Pada suatu hari, seorang biarawati, seorang suster Ursulin datang kepadanya. Suster itu bermaksud meminta pendapatnya berhubungan dengan keputusannnya untuk meninggal-kan biara. Si suster hendak keluar dari biaranya, karena dia juga merasa sangat sulit untuk memaafkan seseorang yang telah membunuh saudaranya. Suster itu tidak bisa memaafkan pembunuh saudaranya, karena dia mengalami dan menyaksikan dengan mata kepalanya sendiri, bagaimana keluarganya hancur karena pembunuhan itu.
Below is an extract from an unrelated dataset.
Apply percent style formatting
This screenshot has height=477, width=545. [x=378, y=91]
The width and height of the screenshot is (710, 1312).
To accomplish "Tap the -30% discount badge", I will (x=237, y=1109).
Bapaknya terkena stroke, ibunya meninggal beberapa saat kemudian karena tidak bisa menanggung kesedihan yang luar biasa. Kehidupan ipar dan keponakan-keponakannya berantakan, karena mereka bukan saja kehilangan tulang punggung keluarga mereka, tetapi terlebih karena mereka kehilangan orang yang sangat mereka cintai. Setelah melihat dan mengalami semua kepedihan itu, bagaimana mungkin dia dapat mengampuni pembunuh saudaranya?
Siapakah saudara suster itu? Ternyata saudaranya adalah tokoh berpengaruh di Inggris, yang telah dibunuh oleh pejuang Irlandia, yang sekarang berada dihadapannya. Setelah mendengar ceritera biarawati itu, pejuang itu terdia lama, lalu berkata: „Suster, saya mohon suster jangan meninggalkan biara. Pergilah, panggillah bapak pengakuan, karena sekarang saya mau memaafkan saudaraku seperjuangan yang telah mengkhianati saya itu. Kalau suster telah memaafkan saya, maka sebagai orang kristiani, saya harus bisa pula memaafkan dan mencintai orang yang telah mengkhianati saya itu“.
Bila kita mengalami sendiri seperti apa yang dialami oleh suster itu, jika kita dikhianati sama seperti yang dialami oleh pejuang irlandia itu, apa yang akan kita lakukan? Apa yang bisa kita buat? Memaafkan dan mengampuni begitu saja orang yang melakukannya terhadap kita? Itu bukan hal yang mudah. Membalas apa yang telah dilakukannya terhadap kita? Saya tidak tahu, apa kita punya keberanian untuk itu. Bersedih sepanjang waktu? Itu tidak akan merubah apa-apa. Kalau begitu, apa yang mesti kita buat?
Saya cuma punya satu usul: belajarlah dari Yesus, Guru kita. Dia telah menunjukkan kepada kita bahwa cinta itu harus lebih kuat dari pengkhianatan dan dosa. Dia bukan saja mengajarkan kita untuk saling mengasihi satu sama lain, tetapi Ia juga mempraktekkan apa yang dikatakan-Nya. Apa yang dibuat Yesus, sebelum Ia wafat di salib? Dia berdoa: “Ya Bapa, ampunilah mereka, sebab mereka tidak tahu apa yang mereka lakukan”. Itu juga yang harus kita lakukan dalam hidup kita sehari-hari. Amin.